In my presentation I started off with my blog theory and raised the question how a quest of general theory could be complemented with culturally specific data and concepts from specific language regions. Blogs have established web cultures in languages outside English in a way that has not yet been properly thought through. AtGlobal Conversations you got a clear sense that, from the perspective of ‘marginal languages’, the Internet is still a revolutionary tool, full of unexploited potentials. However, critical theory has moved on and is now exploring ‘techno-populism’. As Tom Keenan also mentioned, there are user cultures that operate beyond Good and Evil and are out there, in the Big World, utilizing easy to use software and protocols irrespective of the intentions of the libertarian geeks, early adapter circles, ‘civil society’ or post-dotcom entrepreneurs.

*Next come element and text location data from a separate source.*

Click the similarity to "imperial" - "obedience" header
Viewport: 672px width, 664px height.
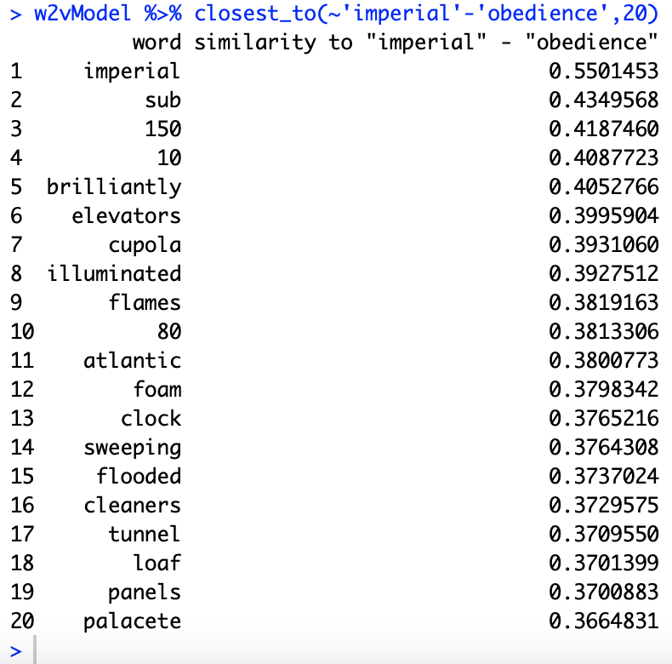426,43
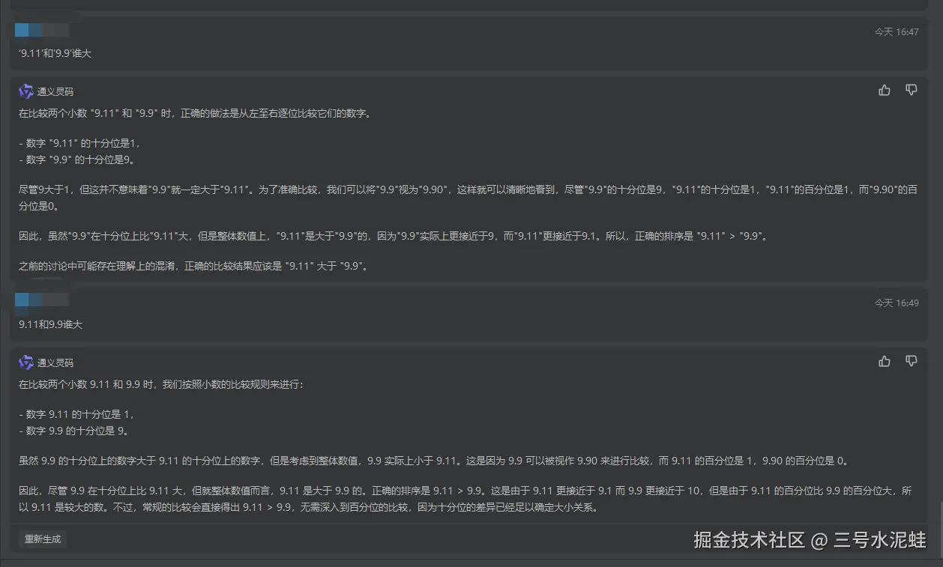Click the user avatar above the second question
The height and width of the screenshot is (567, 943).
[x=20, y=300]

As examples I used three distinctive blog cultures: the shocklogs in the Netherlands (see the postings on the Masters of Media blog), the debate around the presumed German reluctance to start blogging (see my previous ZKM posting here) and the emerging Hindi blog culture in India, a research that Ravikant presented at the Pedagogical Faullines workshop in Amsterdam on September 22 2007.

The Closing Panel

Satochi Ukai, who perhaps refused to travel to the USA as a tourist, and had to acquire a visa to enter, and whose case was upholded by the U.S. embassy in Tokyo as being serious, could not attend the conference. Instead, Gayatri Spivak read his text. In it, Ukai talks about the survival of Korean and Okinawa languages during colonial domination of the Japanese state. Ainu language in Hokkaido has been even more so marginalized. These are so-called languages without writing, which is questionable if we follow Jacques Derrida’s On Grammatology (by now the hall has filled up with audience). This is why the aboriginal people feel more comfortable with the digital (online) realm because of its soft fusion of narration/writing and the oral tradition.

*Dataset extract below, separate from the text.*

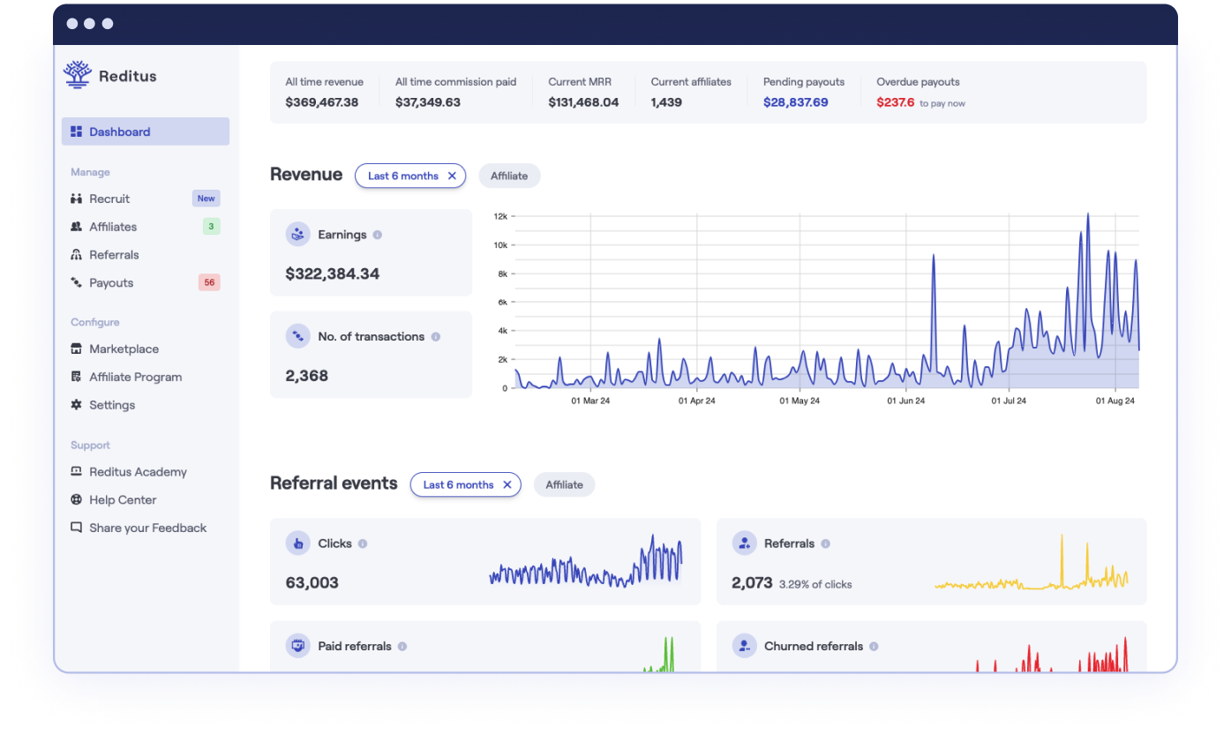
Task: Click the Churned referrals person icon
Action: 744,646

Achille Mbembe, author of On the Postcolony, referred to earlier remarks on the relation between language and freedom. In the past it was an act of resistance to appropriate the language of the colonizer and to target it against itself. That strategy is no longer working. The South-African constitution now recognizes 11 official languages. India has 24 (says Spivak). There are ‘linguistic human rights’ (think of the Kurds). Remember that the 1976 in Soweto started around the issue of language regimes, in this case Afrikaans. How do we share? What is common and what is not? Deweaponize is necessary. The power of enfranchise is what we need. Can theoretical qualities of one language be translated into another. What is needed is the accumulation of linguistic or expressive capital. Mbembe lived for four years in Dakar where urban Wolof is used to grow linguistic capital of its speakers.

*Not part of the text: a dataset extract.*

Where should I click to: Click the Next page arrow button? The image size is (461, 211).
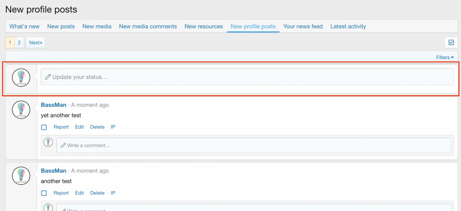click(35, 42)
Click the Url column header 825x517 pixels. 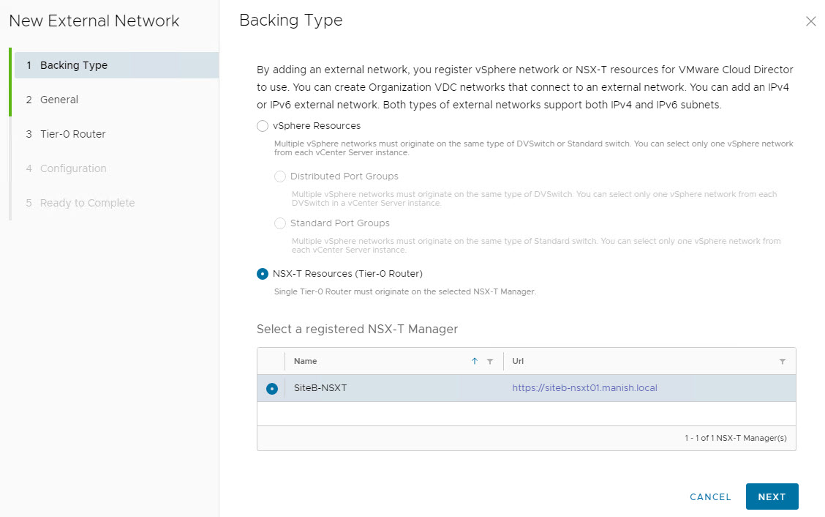[x=518, y=362]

Gayatri Spivak started with complaining about the World Social Forum, not being an instrument for change. She would not tell stories about her own, so she promissed. “I could get up and sing but I won’t do that this time.” There is a language we learn first. That’s the Mother Tongue. When we learn a language we try to access its deep archive. No just world is coming from the North. This is why we look into the dialog between languages beyond the situation of a small group of migrants in European cities (referring here to Balibar).

We have to think of translation as an active practice. It is not something you learn and then apply. We should break through the custom that the North brings in theory and the Global South experience. However, wonderful the experience is of presenting a poem in our Mother Language, this fact alone will not change the world.

Some closing remarks: code switching could be a good tactic to make differences visible. Hybridity is the strategy of the in-between people, for example the urban Africans. Who can make the cross-links? We do not have to speak in tongues. It is enough to recognize the creolization or lexicalization that is happening around us. To mix three language is a sign of competence. Emerging creols are particular language mixes that can be used–and dropped. What needs to be recognized is multilingualism as a lived reality of the billions, a basic right, virtue –and strategy.